• **VOCI ELENCATE**:

------------------------------------------------------------------------

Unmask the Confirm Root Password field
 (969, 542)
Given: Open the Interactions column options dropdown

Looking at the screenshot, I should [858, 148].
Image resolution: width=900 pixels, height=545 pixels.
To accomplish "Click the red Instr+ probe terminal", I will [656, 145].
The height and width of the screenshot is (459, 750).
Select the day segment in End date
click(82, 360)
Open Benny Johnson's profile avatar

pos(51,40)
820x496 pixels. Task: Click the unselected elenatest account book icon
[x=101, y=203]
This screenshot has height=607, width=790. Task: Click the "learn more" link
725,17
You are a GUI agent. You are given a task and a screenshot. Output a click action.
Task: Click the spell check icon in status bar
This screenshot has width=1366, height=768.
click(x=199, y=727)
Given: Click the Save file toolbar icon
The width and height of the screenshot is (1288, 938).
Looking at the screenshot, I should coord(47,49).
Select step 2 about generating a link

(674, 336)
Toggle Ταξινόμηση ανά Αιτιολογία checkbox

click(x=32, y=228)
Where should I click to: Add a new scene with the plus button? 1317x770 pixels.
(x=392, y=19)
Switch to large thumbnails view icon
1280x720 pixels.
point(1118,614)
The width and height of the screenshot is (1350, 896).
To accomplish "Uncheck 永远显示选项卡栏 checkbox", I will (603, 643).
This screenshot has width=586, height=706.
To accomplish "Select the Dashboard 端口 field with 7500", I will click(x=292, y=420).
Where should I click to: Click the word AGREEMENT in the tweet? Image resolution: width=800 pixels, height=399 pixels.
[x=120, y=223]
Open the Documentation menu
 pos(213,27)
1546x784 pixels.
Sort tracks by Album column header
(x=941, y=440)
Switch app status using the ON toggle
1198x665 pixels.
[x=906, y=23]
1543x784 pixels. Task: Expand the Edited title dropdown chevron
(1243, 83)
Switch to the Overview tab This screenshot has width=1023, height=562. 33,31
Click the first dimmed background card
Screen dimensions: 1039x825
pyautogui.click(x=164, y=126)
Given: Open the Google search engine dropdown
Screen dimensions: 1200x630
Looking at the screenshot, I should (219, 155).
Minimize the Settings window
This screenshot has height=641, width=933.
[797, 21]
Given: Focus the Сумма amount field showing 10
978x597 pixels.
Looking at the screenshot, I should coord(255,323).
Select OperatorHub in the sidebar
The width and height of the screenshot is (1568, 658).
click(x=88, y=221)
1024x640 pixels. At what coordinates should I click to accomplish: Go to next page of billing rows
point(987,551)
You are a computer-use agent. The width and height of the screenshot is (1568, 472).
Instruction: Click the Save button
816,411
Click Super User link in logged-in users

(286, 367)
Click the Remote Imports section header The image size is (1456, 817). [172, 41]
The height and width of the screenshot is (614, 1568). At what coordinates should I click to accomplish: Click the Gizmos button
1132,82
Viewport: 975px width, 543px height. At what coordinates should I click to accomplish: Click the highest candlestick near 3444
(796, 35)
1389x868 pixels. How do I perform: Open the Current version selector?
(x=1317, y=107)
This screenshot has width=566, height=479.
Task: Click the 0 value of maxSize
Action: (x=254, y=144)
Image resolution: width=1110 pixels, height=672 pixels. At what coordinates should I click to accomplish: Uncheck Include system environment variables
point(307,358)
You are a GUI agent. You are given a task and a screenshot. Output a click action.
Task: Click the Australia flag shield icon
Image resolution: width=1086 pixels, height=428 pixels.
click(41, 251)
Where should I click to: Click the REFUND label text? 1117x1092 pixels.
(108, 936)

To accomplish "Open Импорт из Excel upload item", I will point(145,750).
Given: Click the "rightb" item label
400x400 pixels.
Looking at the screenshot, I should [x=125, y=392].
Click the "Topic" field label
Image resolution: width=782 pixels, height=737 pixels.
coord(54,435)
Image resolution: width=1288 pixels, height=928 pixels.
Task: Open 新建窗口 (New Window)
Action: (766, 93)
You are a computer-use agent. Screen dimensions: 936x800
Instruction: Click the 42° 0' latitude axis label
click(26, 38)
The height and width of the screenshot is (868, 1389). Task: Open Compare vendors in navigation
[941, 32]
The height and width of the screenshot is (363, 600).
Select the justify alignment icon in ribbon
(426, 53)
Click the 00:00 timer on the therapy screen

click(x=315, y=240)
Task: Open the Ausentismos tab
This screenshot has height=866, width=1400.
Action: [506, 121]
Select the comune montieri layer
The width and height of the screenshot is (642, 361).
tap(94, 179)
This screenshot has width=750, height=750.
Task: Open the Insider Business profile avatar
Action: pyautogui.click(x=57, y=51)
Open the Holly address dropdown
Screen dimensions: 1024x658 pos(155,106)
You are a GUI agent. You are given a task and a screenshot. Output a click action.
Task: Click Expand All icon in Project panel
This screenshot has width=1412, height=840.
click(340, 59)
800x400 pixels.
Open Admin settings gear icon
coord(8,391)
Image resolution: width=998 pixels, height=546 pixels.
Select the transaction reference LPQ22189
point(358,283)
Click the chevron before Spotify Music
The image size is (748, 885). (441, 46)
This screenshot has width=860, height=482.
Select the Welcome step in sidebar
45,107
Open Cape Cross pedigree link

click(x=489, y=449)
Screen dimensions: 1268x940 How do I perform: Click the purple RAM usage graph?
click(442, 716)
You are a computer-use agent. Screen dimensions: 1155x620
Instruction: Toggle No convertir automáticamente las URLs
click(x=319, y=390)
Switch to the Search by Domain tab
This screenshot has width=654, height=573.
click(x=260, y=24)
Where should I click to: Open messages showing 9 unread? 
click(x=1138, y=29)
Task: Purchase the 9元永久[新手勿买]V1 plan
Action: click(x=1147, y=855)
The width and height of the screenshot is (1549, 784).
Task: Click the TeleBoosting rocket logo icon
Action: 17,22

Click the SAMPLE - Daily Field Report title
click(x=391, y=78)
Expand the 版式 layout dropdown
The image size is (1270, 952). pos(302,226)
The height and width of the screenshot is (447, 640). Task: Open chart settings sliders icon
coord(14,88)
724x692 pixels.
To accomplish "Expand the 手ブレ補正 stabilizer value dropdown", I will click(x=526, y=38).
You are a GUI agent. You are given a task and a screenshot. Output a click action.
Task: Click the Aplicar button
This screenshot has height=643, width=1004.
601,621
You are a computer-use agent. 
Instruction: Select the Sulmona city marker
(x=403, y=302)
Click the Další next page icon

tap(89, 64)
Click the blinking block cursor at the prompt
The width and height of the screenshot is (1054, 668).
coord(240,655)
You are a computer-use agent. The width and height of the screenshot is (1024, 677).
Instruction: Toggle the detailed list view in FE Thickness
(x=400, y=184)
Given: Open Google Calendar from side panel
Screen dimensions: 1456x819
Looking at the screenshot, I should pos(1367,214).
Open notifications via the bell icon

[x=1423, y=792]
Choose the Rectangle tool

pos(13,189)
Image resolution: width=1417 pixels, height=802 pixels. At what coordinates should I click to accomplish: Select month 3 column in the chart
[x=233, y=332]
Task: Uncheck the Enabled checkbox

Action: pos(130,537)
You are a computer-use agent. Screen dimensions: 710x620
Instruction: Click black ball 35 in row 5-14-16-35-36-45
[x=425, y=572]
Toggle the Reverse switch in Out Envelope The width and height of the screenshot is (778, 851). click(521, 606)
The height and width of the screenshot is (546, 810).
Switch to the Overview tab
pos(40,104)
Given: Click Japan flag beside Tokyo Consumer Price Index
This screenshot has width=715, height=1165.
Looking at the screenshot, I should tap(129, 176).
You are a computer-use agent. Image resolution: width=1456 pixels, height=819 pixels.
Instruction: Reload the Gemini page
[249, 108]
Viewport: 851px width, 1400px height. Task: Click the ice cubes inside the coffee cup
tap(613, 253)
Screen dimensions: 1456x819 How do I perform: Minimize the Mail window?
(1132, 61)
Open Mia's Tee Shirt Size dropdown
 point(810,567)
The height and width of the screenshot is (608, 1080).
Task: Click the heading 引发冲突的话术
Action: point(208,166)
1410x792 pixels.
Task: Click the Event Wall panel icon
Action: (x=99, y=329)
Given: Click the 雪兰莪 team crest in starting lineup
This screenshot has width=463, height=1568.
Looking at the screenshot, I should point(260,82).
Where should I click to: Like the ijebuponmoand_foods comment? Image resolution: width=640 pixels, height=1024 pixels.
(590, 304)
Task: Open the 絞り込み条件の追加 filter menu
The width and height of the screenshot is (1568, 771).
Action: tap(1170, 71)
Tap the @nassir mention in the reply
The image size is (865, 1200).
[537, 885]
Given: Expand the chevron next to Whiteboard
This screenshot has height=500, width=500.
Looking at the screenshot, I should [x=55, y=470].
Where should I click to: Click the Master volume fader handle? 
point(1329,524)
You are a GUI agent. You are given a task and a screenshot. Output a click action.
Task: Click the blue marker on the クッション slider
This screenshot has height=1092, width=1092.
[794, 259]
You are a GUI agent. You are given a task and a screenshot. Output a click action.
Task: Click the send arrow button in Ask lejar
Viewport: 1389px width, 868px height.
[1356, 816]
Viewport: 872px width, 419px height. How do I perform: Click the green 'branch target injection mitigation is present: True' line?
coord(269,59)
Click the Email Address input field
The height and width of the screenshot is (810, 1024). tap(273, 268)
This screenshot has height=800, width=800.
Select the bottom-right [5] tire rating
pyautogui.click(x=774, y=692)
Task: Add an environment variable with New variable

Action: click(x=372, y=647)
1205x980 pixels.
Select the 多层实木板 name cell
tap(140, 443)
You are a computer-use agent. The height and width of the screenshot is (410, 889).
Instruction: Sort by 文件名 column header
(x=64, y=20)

------------------------------------------------------------------------

• **ESERCIZIO**: Ricopia senza alcuna modifica tutte le righe, da quella che contiene "1389x868 pixels. How" giù fino a quella che contiene "point(307,358)", estremi inclusi.

• **RISPOSTA**:
1389x868 pixels. How do I perform: Open the Current version selector?
(x=1317, y=107)
This screenshot has width=566, height=479.
Task: Click the 0 value of maxSize
Action: (x=254, y=144)
Image resolution: width=1110 pixels, height=672 pixels. At what coordinates should I click to accomplish: Uncheck Include system environment variables
point(307,358)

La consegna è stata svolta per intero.